- **DIRECTIONS FOR THIS TASK**
Search the data for lines holding the word "Open". State how many there are, and nothing else.

- **DATA RECORDS**
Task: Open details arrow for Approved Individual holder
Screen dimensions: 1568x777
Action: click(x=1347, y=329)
---
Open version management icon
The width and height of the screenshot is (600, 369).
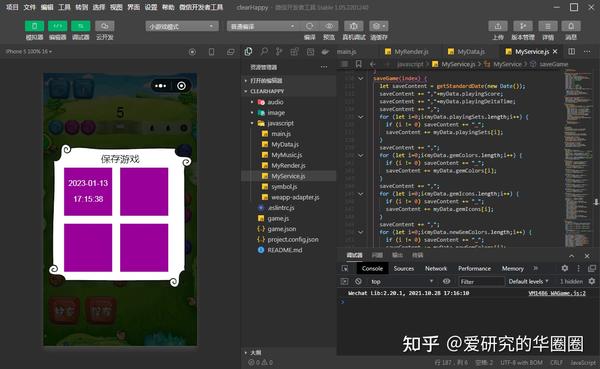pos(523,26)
...
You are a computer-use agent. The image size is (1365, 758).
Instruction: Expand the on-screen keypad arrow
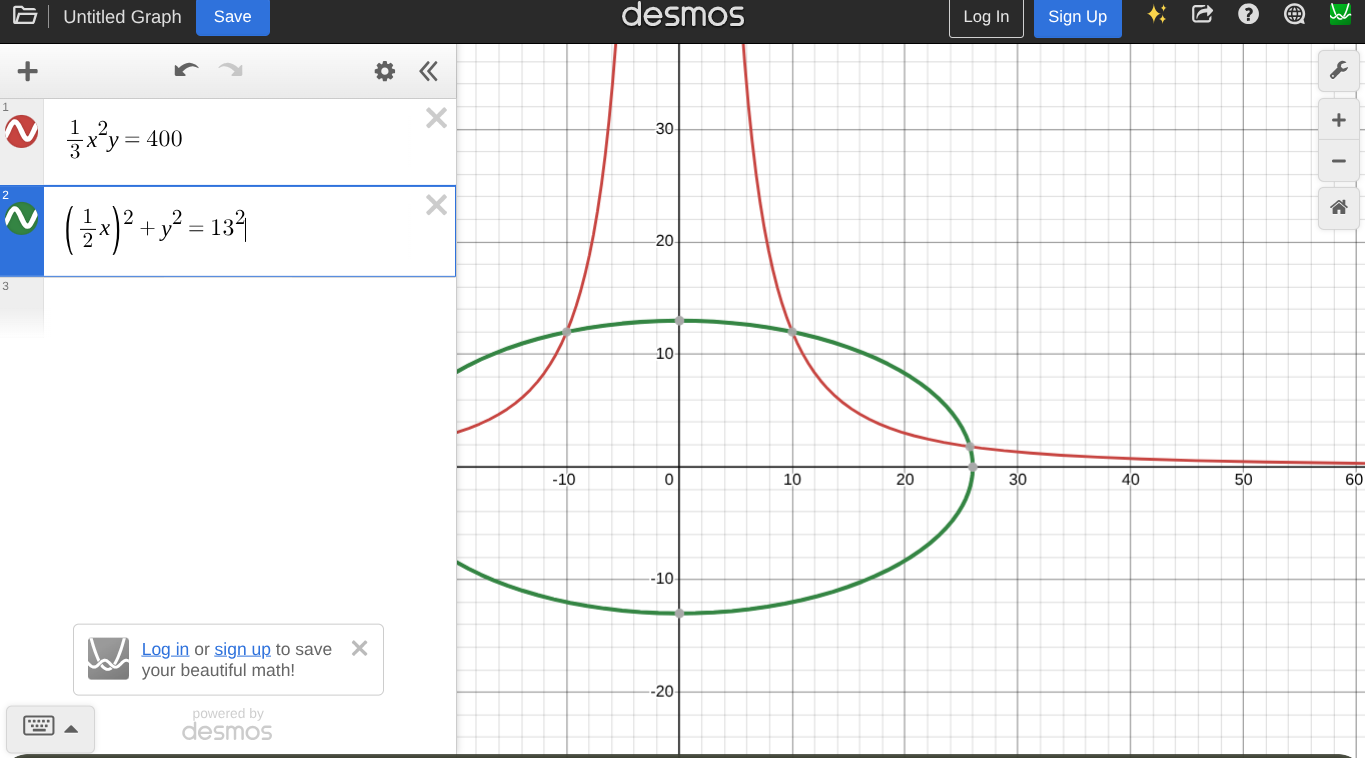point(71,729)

- **THE ANSWER**
2